EXCERTO FORNECIDO >>
_____

Quando veio a Lisboa, filmar A Religiosa Portuguesa, em Outubro de 2008, marcámos um encontro para nos conhecermos (“eu sou morena e tenho o cabelo um pouco comprido, abaixo dos ombros”, explicou). Não foi difícil descobri-la. Aguardava-me encostada ao balcão e tinha um je ne sais quoi que tornava impossível não reparar nela. Falámos de Lisboa e de Paris, de cinema e da mala que ambas adoramos e que, por coincidência, leváramos iguais naquele dia. Leonor Baldaque é uma das musas do cineasta Manoel de Oliveira. Tal como as mulheres anteriores fazia coisas extraordinárias.

Muitas vezes venho destes encontros a pensar: há pessoas tão interessantes, com tanto valor, cujas histórias deveriam ser contadas! Eu sentia que os seus feitos, pequenas vitórias à sua escala, mereciam ser partilhados com outros.

_____

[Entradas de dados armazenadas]

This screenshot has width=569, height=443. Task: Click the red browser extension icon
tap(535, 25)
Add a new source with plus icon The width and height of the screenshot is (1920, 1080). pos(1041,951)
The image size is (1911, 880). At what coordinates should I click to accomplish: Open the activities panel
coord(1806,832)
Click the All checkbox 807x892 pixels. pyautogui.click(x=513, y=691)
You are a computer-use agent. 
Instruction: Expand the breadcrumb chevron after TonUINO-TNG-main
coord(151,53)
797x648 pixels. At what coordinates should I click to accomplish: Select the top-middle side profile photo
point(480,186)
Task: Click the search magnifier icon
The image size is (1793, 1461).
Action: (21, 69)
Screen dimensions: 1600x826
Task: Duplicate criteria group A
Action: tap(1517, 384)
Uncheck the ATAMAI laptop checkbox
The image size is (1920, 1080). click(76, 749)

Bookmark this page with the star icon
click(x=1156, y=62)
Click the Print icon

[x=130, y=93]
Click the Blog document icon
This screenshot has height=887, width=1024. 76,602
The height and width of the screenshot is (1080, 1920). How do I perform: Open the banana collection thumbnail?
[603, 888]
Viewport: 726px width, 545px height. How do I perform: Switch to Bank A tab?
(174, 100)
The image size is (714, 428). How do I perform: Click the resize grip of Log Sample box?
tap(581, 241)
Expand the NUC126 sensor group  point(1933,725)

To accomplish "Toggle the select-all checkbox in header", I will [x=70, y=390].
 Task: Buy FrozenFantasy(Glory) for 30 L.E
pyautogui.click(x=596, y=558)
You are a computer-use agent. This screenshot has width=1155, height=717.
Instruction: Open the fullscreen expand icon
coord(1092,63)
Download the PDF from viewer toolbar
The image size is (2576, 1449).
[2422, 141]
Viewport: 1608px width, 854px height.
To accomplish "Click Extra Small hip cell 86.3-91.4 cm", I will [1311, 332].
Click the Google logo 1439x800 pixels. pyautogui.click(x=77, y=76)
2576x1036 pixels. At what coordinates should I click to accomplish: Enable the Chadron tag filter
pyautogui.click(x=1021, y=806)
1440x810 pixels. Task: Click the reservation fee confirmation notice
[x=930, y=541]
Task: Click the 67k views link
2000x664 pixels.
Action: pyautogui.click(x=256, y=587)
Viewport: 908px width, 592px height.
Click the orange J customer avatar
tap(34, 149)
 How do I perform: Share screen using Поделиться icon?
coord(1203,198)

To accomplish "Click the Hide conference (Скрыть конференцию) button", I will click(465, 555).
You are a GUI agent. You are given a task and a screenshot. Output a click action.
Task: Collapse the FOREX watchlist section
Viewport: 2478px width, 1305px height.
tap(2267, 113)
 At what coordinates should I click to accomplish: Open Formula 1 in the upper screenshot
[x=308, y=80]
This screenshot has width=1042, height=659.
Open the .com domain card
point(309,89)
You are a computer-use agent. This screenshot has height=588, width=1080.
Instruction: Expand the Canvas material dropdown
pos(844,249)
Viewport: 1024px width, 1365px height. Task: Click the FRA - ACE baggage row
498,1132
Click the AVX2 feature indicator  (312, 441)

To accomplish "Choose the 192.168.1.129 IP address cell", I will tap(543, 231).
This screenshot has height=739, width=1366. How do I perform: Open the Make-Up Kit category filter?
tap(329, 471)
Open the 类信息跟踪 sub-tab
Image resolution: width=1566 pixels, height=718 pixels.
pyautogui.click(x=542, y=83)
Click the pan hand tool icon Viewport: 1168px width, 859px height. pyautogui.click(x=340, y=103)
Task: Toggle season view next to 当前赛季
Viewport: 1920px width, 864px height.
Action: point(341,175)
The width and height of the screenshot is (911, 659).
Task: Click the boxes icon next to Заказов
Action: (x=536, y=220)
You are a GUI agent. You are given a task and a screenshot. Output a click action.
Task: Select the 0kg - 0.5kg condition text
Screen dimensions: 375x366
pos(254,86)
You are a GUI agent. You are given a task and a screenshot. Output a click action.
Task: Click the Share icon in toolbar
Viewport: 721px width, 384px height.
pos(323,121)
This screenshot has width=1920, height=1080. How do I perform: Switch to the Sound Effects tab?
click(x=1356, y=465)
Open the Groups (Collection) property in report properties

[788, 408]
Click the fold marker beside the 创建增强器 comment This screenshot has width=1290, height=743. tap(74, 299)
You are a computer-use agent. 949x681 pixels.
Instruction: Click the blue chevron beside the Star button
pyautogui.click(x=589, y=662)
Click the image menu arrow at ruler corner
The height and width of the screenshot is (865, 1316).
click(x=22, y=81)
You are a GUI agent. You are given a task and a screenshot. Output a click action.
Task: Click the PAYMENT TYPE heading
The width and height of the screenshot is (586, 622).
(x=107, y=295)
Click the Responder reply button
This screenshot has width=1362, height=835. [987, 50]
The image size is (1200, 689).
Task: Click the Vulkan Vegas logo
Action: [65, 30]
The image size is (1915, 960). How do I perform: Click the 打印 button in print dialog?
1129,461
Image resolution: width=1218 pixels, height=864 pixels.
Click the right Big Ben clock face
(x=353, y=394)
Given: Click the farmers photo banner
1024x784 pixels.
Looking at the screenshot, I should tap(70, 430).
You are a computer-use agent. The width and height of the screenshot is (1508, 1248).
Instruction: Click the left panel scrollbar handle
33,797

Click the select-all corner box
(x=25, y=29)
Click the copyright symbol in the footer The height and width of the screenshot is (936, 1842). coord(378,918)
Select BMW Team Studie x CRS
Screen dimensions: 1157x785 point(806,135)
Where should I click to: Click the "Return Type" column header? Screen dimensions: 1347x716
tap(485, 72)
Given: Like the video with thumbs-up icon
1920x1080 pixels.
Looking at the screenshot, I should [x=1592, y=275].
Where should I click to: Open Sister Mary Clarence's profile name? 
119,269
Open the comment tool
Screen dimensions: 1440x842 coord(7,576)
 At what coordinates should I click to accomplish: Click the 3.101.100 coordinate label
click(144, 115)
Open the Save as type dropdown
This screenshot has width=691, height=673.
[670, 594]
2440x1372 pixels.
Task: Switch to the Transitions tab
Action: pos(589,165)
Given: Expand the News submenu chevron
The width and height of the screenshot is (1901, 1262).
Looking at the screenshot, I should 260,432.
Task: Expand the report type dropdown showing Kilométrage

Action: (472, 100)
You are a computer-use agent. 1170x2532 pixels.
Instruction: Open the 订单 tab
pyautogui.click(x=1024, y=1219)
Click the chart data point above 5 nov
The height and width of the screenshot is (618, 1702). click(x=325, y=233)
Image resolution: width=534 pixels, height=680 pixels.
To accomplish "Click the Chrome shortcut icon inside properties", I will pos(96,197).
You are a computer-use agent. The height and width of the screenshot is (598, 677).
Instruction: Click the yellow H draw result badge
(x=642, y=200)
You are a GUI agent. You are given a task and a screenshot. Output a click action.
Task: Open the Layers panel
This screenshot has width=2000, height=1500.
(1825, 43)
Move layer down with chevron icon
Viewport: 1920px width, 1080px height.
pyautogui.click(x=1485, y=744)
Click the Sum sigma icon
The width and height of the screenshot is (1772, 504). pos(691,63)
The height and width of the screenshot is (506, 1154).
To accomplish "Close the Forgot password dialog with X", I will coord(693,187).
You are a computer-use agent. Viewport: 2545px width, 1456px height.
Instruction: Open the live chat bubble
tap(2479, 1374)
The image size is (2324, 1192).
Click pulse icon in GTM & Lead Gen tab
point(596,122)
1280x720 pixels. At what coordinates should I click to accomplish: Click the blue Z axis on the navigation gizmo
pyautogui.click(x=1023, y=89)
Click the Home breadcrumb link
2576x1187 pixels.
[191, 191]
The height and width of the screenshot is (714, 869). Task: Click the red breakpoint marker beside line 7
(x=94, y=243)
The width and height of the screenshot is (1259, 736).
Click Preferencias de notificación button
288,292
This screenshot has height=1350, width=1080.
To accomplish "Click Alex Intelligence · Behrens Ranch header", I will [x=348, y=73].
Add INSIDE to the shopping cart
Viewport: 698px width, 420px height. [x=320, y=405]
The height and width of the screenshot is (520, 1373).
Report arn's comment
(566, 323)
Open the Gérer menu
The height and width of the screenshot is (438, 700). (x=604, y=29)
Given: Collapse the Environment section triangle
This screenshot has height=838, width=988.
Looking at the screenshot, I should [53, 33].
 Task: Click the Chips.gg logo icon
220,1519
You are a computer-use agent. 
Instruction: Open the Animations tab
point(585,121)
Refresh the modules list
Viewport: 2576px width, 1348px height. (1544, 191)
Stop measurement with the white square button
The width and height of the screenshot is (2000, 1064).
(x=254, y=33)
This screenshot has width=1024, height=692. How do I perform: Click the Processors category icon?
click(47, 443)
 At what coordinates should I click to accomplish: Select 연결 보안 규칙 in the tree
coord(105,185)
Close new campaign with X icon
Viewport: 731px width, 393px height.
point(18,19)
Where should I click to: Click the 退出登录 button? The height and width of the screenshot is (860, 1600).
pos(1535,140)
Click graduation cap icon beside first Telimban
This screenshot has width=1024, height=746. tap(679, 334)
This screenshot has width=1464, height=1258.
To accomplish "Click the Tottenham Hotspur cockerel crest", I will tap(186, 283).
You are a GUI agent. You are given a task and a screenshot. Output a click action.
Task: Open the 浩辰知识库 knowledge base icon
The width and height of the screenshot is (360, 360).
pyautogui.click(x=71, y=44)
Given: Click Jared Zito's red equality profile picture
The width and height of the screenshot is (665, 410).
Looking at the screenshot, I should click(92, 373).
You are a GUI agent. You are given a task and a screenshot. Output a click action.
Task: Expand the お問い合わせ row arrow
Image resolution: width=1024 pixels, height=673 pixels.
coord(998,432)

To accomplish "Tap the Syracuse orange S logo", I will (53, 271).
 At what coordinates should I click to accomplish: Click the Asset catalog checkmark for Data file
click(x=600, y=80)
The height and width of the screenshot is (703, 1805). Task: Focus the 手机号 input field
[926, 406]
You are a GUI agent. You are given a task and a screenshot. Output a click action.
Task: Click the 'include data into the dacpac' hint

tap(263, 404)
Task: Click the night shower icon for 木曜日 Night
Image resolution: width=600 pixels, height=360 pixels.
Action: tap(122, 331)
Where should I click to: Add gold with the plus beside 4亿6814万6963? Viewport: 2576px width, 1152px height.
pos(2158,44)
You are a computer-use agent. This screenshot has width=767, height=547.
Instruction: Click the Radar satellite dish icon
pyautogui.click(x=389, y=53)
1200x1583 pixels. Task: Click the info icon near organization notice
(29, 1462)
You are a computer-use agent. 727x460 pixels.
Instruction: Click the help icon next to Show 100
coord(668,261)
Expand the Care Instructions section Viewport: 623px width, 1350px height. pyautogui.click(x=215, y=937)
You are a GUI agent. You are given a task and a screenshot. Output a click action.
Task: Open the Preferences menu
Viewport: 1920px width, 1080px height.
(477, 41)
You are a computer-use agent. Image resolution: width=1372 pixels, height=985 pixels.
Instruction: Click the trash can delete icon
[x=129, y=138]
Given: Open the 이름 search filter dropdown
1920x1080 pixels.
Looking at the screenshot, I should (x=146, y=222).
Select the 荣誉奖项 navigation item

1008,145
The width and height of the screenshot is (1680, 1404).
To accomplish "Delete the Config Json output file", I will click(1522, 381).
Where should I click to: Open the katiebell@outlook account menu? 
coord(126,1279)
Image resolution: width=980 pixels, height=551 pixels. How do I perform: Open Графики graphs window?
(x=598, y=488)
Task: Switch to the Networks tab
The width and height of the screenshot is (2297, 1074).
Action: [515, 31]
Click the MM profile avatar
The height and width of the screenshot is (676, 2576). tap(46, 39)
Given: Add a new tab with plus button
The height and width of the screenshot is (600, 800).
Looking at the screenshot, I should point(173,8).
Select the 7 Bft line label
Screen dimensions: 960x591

_____

EXERCÍCIO >>
Transcreva do excerto sobre Leonor Baldaque o trecho que começa em "Quando veio a" e termina em "fazia coisas extraordinárias.".

RESPOSTA AO EXERCÍCIO >>
Quando veio a Lisboa, filmar A Religiosa Portuguesa, em Outubro de 2008, marcámos um encontro para nos conhecermos (“eu sou morena e tenho o cabelo um pouco comprido, abaixo dos ombros”, explicou). Não foi difícil descobri-la. Aguardava-me encostada ao balcão e tinha um je ne sais quoi que tornava impossível não reparar nela. Falámos de Lisboa e de Paris, de cinema e da mala que ambas adoramos e que, por coincidência, leváramos iguais naquele dia. Leonor Baldaque é uma das musas do cineasta Manoel de Oliveira. Tal como as mulheres anteriores fazia coisas extraordinárias.